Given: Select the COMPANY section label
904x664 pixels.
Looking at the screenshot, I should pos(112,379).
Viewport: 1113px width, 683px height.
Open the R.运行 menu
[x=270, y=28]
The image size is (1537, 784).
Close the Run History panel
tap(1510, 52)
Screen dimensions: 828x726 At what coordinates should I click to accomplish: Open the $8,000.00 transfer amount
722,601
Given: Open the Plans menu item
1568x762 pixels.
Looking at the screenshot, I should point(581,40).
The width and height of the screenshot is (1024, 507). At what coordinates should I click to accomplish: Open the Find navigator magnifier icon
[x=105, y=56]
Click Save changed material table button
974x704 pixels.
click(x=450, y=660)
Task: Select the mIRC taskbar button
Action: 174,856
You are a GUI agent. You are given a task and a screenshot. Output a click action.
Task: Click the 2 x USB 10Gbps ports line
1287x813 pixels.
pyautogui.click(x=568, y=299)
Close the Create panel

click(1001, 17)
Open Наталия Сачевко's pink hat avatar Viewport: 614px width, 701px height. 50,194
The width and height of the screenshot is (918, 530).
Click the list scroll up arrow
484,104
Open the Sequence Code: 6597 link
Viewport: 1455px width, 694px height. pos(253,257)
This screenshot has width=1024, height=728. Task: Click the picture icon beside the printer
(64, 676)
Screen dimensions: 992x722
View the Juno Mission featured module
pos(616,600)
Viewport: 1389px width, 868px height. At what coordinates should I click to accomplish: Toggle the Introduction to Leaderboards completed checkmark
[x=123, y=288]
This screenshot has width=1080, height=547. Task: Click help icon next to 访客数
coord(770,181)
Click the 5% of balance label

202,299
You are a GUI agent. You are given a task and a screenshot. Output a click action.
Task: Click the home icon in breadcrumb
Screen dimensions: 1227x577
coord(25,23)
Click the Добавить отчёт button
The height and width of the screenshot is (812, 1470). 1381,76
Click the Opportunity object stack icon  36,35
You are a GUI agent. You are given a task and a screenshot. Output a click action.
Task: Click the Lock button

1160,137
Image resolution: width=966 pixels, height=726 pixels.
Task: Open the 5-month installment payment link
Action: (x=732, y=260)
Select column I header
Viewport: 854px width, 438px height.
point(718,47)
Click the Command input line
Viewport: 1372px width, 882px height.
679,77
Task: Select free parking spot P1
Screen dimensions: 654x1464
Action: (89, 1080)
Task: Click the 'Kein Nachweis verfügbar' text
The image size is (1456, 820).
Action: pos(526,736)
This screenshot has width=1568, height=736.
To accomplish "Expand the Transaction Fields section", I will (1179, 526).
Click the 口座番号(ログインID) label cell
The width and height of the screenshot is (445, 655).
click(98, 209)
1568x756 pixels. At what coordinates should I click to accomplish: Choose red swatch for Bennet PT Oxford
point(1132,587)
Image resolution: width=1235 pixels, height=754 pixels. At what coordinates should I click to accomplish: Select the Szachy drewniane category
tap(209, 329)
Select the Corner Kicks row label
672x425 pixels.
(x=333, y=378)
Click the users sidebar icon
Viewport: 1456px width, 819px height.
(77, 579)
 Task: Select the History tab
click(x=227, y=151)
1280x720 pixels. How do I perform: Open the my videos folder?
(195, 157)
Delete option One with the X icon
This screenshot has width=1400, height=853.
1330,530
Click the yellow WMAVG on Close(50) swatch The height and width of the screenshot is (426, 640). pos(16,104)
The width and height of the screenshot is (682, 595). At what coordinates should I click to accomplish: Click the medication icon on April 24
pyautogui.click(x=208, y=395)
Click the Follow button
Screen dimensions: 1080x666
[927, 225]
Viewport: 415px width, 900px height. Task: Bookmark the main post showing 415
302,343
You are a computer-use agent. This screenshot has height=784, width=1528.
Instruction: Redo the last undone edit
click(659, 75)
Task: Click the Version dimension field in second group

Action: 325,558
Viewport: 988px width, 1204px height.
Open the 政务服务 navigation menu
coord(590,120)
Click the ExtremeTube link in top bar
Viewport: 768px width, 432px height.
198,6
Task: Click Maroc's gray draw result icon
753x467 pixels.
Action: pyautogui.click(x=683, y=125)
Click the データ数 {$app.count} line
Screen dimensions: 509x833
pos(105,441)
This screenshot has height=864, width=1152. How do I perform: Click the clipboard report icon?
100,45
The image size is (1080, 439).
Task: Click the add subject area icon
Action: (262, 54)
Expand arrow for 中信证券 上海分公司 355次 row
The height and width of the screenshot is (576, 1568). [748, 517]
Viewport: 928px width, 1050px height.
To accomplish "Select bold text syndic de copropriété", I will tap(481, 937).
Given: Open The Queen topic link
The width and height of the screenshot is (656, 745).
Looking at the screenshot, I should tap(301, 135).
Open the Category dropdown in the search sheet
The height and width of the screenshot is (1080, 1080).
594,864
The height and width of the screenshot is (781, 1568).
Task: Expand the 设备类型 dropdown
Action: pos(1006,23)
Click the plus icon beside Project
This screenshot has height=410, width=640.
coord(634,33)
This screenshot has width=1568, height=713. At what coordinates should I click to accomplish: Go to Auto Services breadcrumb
○ ○ ○ ○
WHAT THE TASK REQUIRES: You are asked to copy all of the entries above exactly.

YOUR SOLUTION:
Given: Select the COMPANY section label
904x664 pixels.
Looking at the screenshot, I should pos(112,379).
Viewport: 1113px width, 683px height.
Open the R.运行 menu
[x=270, y=28]
The image size is (1537, 784).
Close the Run History panel
tap(1510, 52)
Screen dimensions: 828x726 At what coordinates should I click to accomplish: Open the $8,000.00 transfer amount
722,601
Given: Open the Plans menu item
1568x762 pixels.
Looking at the screenshot, I should point(581,40).
The width and height of the screenshot is (1024, 507). At what coordinates should I click to accomplish: Open the Find navigator magnifier icon
[x=105, y=56]
Click Save changed material table button
974x704 pixels.
click(x=450, y=660)
Task: Select the mIRC taskbar button
Action: 174,856
You are a GUI agent. You are given a task and a screenshot. Output a click action.
Task: Click the 2 x USB 10Gbps ports line
1287x813 pixels.
pyautogui.click(x=568, y=299)
Close the Create panel

click(1001, 17)
Open Наталия Сачевко's pink hat avatar Viewport: 614px width, 701px height. 50,194
The width and height of the screenshot is (918, 530).
Click the list scroll up arrow
484,104
Open the Sequence Code: 6597 link
Viewport: 1455px width, 694px height. pos(253,257)
This screenshot has width=1024, height=728. Task: Click the picture icon beside the printer
(64, 676)
Screen dimensions: 992x722
View the Juno Mission featured module
pos(616,600)
Viewport: 1389px width, 868px height. At what coordinates should I click to accomplish: Toggle the Introduction to Leaderboards completed checkmark
[x=123, y=288]
This screenshot has width=1080, height=547. Task: Click help icon next to 访客数
coord(770,181)
Click the 5% of balance label

202,299
You are a GUI agent. You are given a task and a screenshot. Output a click action.
Task: Click the home icon in breadcrumb
Screen dimensions: 1227x577
coord(25,23)
Click the Добавить отчёт button
The height and width of the screenshot is (812, 1470). 1381,76
Click the Opportunity object stack icon  36,35
You are a GUI agent. You are given a task and a screenshot. Output a click action.
Task: Click the Lock button

1160,137
Image resolution: width=966 pixels, height=726 pixels.
Task: Open the 5-month installment payment link
Action: (x=732, y=260)
Select column I header
Viewport: 854px width, 438px height.
point(718,47)
Click the Command input line
Viewport: 1372px width, 882px height.
679,77
Task: Select free parking spot P1
Screen dimensions: 654x1464
Action: (89, 1080)
Task: Click the 'Kein Nachweis verfügbar' text
The image size is (1456, 820).
Action: pos(526,736)
This screenshot has width=1568, height=736.
To accomplish "Expand the Transaction Fields section", I will (1179, 526).
Click the 口座番号(ログインID) label cell
The width and height of the screenshot is (445, 655).
click(98, 209)
1568x756 pixels. At what coordinates should I click to accomplish: Choose red swatch for Bennet PT Oxford
point(1132,587)
Image resolution: width=1235 pixels, height=754 pixels. At what coordinates should I click to accomplish: Select the Szachy drewniane category
tap(209, 329)
Select the Corner Kicks row label
672x425 pixels.
(x=333, y=378)
Click the users sidebar icon
Viewport: 1456px width, 819px height.
(77, 579)
 Task: Select the History tab
click(x=227, y=151)
1280x720 pixels. How do I perform: Open the my videos folder?
(195, 157)
Delete option One with the X icon
This screenshot has width=1400, height=853.
1330,530
Click the yellow WMAVG on Close(50) swatch The height and width of the screenshot is (426, 640). pos(16,104)
The width and height of the screenshot is (682, 595). At what coordinates should I click to accomplish: Click the medication icon on April 24
pyautogui.click(x=208, y=395)
Click the Follow button
Screen dimensions: 1080x666
[927, 225]
Viewport: 415px width, 900px height. Task: Bookmark the main post showing 415
302,343
You are a computer-use agent. This screenshot has height=784, width=1528.
Instruction: Redo the last undone edit
click(659, 75)
Task: Click the Version dimension field in second group

Action: 325,558
Viewport: 988px width, 1204px height.
Open the 政务服务 navigation menu
coord(590,120)
Click the ExtremeTube link in top bar
Viewport: 768px width, 432px height.
198,6
Task: Click Maroc's gray draw result icon
753x467 pixels.
Action: pyautogui.click(x=683, y=125)
Click the データ数 {$app.count} line
Screen dimensions: 509x833
pos(105,441)
This screenshot has height=864, width=1152. How do I perform: Click the clipboard report icon?
100,45
The image size is (1080, 439).
Task: Click the add subject area icon
Action: (262, 54)
Expand arrow for 中信证券 上海分公司 355次 row
The height and width of the screenshot is (576, 1568). [748, 517]
Viewport: 928px width, 1050px height.
To accomplish "Select bold text syndic de copropriété", I will tap(481, 937).
Given: Open The Queen topic link
The width and height of the screenshot is (656, 745).
Looking at the screenshot, I should tap(301, 135).
Open the Category dropdown in the search sheet
The height and width of the screenshot is (1080, 1080).
594,864
The height and width of the screenshot is (781, 1568).
Task: Expand the 设备类型 dropdown
Action: pos(1006,23)
Click the plus icon beside Project
This screenshot has height=410, width=640.
coord(634,33)
This screenshot has width=1568, height=713. At what coordinates should I click to accomplish: Go to Auto Services breadcrumb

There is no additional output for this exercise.